Course Map
What You'll Build
Why it matters
By the end of this course, you’ll build a battery-powered ESP32 environmental monitor that runs for months on a single charge. This is the roadmap.
The idea
The Capstone Project
You’ll build a battery-powered ESP32 environmental monitor that:
- Measures temperature, humidity, and pressure via I²C sensor
- Transmits data over Wi‑Fi every 5 minutes
- Sleeps in deep sleep mode between readings
- Runs for months on a single LiPo battery
flowchart TD
Start[Power On] --> Wake[Wake from Deep Sleep]
Wake --> Read[Read I2C Sensor]
Read --> WiFi[Connect WiFi + Transmit]
WiFi --> Sleep[Deep Sleep 5min]
Sleep --> Wake
Why This Matters
Most tutorials show you how to blink an LED. Real projects need to:
- Understand circuits — voltage dividers, current limiting, power budgets
- Master microcontrollers — GPIO, PWM, ADC, I²C, UART
- Optimize power — deep sleep, duty cycling, efficient protocols
- Ship something — validation, enclosure, deployment
The Learning Path
We’ll start with basic electronics (Ohm’s Law, components), then microcontroller fundamentals (GPIO, PWM, ADC, I²C), then ESP32 specifics (deep sleep, Wi‑Fi), and finally put it all together in the capstone.
Demo
This is a course overview — no demo yet!
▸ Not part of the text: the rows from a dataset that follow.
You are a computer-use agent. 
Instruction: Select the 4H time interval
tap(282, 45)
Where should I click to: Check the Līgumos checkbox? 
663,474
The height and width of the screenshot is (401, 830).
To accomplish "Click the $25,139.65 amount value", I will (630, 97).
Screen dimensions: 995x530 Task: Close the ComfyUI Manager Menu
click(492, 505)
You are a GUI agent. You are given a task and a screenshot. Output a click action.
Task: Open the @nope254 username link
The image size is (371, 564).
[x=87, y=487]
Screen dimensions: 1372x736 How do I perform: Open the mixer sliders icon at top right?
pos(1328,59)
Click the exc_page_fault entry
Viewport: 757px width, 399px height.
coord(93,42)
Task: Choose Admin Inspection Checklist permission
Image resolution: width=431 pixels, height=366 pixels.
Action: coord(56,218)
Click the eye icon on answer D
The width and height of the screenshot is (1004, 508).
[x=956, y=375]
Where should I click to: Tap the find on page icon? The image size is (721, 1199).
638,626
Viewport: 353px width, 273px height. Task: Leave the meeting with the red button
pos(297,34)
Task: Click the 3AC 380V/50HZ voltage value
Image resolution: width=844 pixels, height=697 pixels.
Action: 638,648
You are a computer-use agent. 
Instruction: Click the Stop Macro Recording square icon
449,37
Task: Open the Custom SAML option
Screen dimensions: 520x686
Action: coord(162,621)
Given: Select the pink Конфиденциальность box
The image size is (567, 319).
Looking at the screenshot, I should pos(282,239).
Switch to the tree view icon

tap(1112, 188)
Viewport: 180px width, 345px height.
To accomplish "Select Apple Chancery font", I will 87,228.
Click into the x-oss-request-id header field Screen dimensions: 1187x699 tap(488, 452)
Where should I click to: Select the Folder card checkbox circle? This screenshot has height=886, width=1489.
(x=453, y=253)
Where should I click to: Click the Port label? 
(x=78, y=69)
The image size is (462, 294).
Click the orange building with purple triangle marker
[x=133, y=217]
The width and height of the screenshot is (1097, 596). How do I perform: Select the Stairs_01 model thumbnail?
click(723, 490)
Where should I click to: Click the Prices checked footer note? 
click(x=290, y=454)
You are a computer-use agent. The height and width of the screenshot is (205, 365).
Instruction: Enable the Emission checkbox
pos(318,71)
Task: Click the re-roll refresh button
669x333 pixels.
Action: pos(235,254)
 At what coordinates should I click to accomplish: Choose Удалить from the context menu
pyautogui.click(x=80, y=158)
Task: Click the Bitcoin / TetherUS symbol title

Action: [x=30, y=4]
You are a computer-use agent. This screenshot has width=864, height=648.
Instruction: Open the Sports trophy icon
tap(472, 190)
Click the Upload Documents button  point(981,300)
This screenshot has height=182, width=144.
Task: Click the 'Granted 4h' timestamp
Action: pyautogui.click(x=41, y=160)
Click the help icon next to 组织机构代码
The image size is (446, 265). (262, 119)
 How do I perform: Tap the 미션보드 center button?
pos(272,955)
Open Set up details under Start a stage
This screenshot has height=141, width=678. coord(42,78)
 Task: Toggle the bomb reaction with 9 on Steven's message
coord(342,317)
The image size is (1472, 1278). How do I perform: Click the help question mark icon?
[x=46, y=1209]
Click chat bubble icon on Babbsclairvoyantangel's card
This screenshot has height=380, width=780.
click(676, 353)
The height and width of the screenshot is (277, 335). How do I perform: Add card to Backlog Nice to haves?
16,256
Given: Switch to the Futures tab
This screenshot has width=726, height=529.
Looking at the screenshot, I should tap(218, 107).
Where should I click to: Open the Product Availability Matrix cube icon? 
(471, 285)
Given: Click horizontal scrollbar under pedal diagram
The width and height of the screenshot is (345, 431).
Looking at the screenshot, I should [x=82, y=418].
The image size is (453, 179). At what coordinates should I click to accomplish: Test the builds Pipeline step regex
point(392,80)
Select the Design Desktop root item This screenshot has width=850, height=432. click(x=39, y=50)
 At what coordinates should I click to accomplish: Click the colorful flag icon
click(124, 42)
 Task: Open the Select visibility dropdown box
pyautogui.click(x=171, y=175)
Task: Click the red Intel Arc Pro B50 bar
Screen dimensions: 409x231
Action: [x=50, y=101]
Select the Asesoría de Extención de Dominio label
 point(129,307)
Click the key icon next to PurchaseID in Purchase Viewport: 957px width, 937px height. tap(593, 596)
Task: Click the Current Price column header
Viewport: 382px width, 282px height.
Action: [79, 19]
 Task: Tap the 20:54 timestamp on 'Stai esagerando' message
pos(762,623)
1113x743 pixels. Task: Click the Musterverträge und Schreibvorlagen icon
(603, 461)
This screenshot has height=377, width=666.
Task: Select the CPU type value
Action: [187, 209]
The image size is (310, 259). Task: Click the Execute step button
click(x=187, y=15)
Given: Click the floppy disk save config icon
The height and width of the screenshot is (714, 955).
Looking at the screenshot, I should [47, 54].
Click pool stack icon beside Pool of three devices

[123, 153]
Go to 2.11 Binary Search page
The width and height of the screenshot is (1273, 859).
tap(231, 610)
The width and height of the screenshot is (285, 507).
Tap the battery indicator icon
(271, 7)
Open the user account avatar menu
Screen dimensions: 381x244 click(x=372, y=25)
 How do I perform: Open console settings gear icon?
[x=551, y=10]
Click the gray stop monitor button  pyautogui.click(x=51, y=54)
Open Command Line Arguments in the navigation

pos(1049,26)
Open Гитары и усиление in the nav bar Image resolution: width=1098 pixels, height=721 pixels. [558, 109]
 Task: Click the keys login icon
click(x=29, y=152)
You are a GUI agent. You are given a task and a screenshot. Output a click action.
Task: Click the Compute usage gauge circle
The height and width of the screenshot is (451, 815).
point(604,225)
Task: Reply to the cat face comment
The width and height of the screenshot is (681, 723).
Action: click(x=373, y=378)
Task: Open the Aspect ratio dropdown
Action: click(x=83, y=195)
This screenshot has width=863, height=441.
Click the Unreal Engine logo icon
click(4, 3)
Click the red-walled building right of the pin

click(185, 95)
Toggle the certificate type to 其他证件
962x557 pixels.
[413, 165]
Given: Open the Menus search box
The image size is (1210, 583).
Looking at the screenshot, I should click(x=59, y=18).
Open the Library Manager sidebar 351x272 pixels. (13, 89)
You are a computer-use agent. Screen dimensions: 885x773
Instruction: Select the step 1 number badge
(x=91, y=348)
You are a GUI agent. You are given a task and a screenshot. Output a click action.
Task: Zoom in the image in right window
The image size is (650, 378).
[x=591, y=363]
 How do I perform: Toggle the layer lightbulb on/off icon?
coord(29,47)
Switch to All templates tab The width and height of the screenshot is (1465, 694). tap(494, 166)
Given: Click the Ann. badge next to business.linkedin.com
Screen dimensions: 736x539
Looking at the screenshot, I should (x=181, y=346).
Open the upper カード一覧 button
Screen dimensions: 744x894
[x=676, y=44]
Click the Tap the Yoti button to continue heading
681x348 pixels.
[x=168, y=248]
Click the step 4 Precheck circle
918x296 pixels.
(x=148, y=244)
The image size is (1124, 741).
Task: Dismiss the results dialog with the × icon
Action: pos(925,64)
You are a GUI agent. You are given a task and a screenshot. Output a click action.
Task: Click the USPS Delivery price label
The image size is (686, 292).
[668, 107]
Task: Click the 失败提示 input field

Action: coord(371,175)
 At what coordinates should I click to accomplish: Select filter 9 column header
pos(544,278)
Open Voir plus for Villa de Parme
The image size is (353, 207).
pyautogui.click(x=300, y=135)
Scroll down to see the full curriculum organized by phase.
Key takeaways
- The capstone is a battery-powered ESP32 environmental monitor
- You’ll learn circuits → microcontrollers → ESP32 → capstone
- Every lesson builds toward the final project
- Real projects require power optimization and careful design
Going deeper
This course uses Rust as the primary toolchain (esp-hal / esp-idf). Rust’s memory safety and zero-cost abstractions make it ideal for embedded systems. If you’re new to Rust, don’t worry — we’ll cover the essentials as we go.
Math details
The capstone power budget (rough estimate):
Active mode: 80mA × 2s = 160mAs per reading
Deep sleep: 10µA × 298s = 2.98mAs per cycle
Total per 5min cycle: ~163mAs
For a 2000mAh battery:
Cycles = (2000mAh × 3600s/h) / 163mAs ≈ 44,000 cycles
Lifetime ≈ 44,000 × 5min ≈ 153 days
(Real-world will be less due to Wi‑Fi connection overhead, but this shows the math.)
Implementation
Hardware Shopping List
- ESP32-DevKitC or ESP32-WROOM-32 module
- SHT31 or BME280 sensor (I²C, 3.3V)
- LiPo battery (3.7V, 2000mAh recommended)
- LiPo charger/protection board (TP4056 + DW01)
- Breadboard + jumper wires
- 10kΩ resistors (for I²C pull-ups)
Software Setup
# Install Rust toolchain
curl --proto '=https' --tlsv1.2 -sSf https://sh.rustup.rs | sh
# Install espup (ESP32 Rust toolchain installer)
cargo install espup
# Set up ESP32 Rust environment
espup install
LLM Prompt: Project Scaffold
Create a Rust project scaffold for ESP32 using esp-hal.
Include: Cargo.toml with esp32-hal dependency, main.rs with basic
blink LED example, and README with build/flash instructions.